I would love to see a HUD that allows me to see the change that corresponds to Claude Code's TODO item.

I don't want inline comments as those accumulate, don't get cleaned up appropriately by the LLM.

ravila4

I think one key reason HUDs haven’t taken off more broadly is the fundamental limitation of our current display medium - computer screens and mobile devices are terrible at providing ambient, peripheral information without being intrusive. When I launch an AI agent to fix a bug or handle a complex task, there’s this awkward wait time where it takes too long for me to sit there staring at the screen waiting for output, but it’s too short for me to disengage and do something else meaningful. A HUD approach would give me a much shorter feedback loop. I could see what the AI is doing in my peripheral vision and decide moment-to-moment whether to jump in and take over the coding myself, or let the agent continue while I work on something else. Instead of being locked into either “full attention on the agent” or “completely disengaged,” I’d have that ambient awareness that lets me dynamically choose my level of involvement. This makes me think VR/AR could be the killer application for AI HUDs. Spatial computing gives us the display paradigm where AI assistance can be truly ambient rather than demanding your full visual attention on a 2D screen. I picture that this would be especially helpful for help on more physical tasks, such as cooking, or fixing a bike.

elliotec

You just described what I do with my ultrawide monitor and laptop screen.

I can be fully immersed in a game or anything and keep Claude in a corner of a tmux window next to a browser on the other monitor and jump in whenever I see it get to the next step or whatever.

ravila4

It’s a similar idea, but imagine you could fire off a task, and go for a run, or do the dishes. Then be notified when it completes, and have the option to review the changes, or see a summary of tests that are failing, without having to be at your workstation.

bigyabai

I kinda do this today, with Alpaca[0]'s sandboxed terminal runner and GSConnect[1] syncing the response notifications to my phone over LAN.

[0] https://jeffser.com/alpaca/

[1] https://github.com/GSConnect/gnome-shell-extension-gsconnect

ankit219

The current paradigm is driven by two factors: one is the reliability of the models and that constraints how much autonomy you can give to an agent. Second is about chat as a medium which everyone went to because ChatGPT became a thing.

I see the value in HUDs, but only when you can be sure output is correct. If that number is only 80% or so, copilots work better so that humans in the loop can review and course correct - the pair programmer/worker. This is not to say we need ai to get to higher levels of correctness inherently, just that systems deployed need to do so before they display some information on HUD.

psychoslave

This is missing the addictive/engaging part of a conversational interface for most people out there.
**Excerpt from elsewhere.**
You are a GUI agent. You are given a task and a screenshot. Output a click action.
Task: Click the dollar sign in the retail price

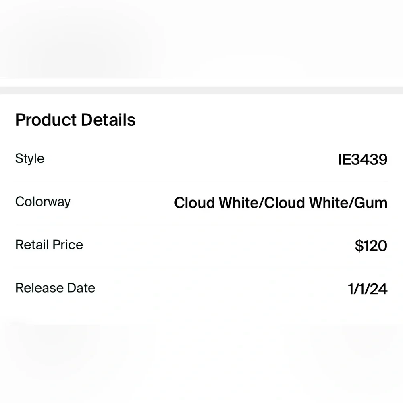pyautogui.click(x=359, y=245)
Which is in line with the critics highlighted in the fine article.

Just because most people are fond of it doesn't actually mean it improves their life, goals and productivity.

benjaminwootton

I think there is a third and distinct model which is AI that runs in the background autonomously amd over a long period and pushes things to you.

It can detect situations intelligently, do the filtering, summarisation of what’s happening and possibly a recommendation.

This feels a lot more natural to me, especially in a business context when you want to monitor for 100 situations about thousands of customers.

skydhash

Actually defining those situations and collecting the data (which should help identify those situations) are the hard parts. Having an autonomous system that do it has been solved for ages.